Nor does treatment of Palestinian refugees in Arab countries, where they have been denied citizenship and jobs by Arab governments. By way of contrast, the 150,000 Arabs who stayed in Israel and became citizens, and their descendants, today numbering nearly 1.5 million, have vastly better economic and educational opportunities, not to mention full civil rights, than most Arabs, Palestinians or others, in Arab states.
This is the same Israel—with growing Arab political parties and a recent national election overseen by an Israeli Arab—that Karmi claims has “openly racist views bordering on fascism.” She fails to mention the constant indoctrination of Jew-hatred by Palestinian Authority communications media, schools and mosques, exemplified in a recent government sponsored children’s television show that called Jews “barbaric monkeys” and “the most evil of all creatures.” This is real racism that contributes to fascist-like movements, including not only the Islamic fundamentalist Hamas but the more “secular” al-Aqsa Martyrs’ Brigades of Fatah.
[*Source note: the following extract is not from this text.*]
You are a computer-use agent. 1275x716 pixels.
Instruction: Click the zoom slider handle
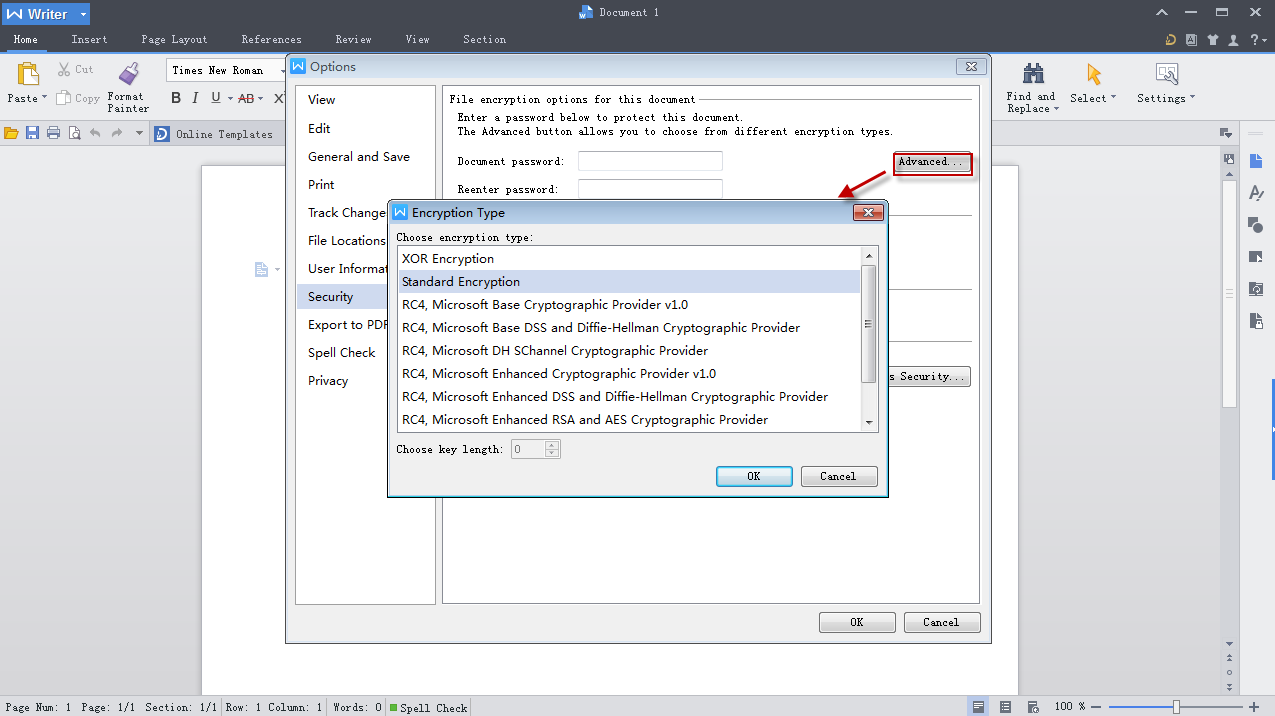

But noting what others say does not seem to be her specialty. She claims Israeli Defense Minister Moshe Ya’alon “described Palestinians as a ‘cancer’ for which he advocates chemotherapy.” In reality, Ya’alon stated in 2002, during the middle of the violent second intifada during which Arab terrorists targeted Israeli civilians, “Palestinian terrorism is the main threat for Israel because it is spreading like a cancer.”
Similarly, she claims that Jewish Home Party leader Naftali Bennett has said “I’ve killed many Arabs in my life,” failing to provide the context that Bennett, a former Israeli special forces soldier, was talking about terrorists.
Congress Blog readers deserve more than Karmi’s false quotes and one-sided, anti-historical narrative.
Durns is media assistant with CAMERA—Committee for Accuracy in Middle East Reporting in America.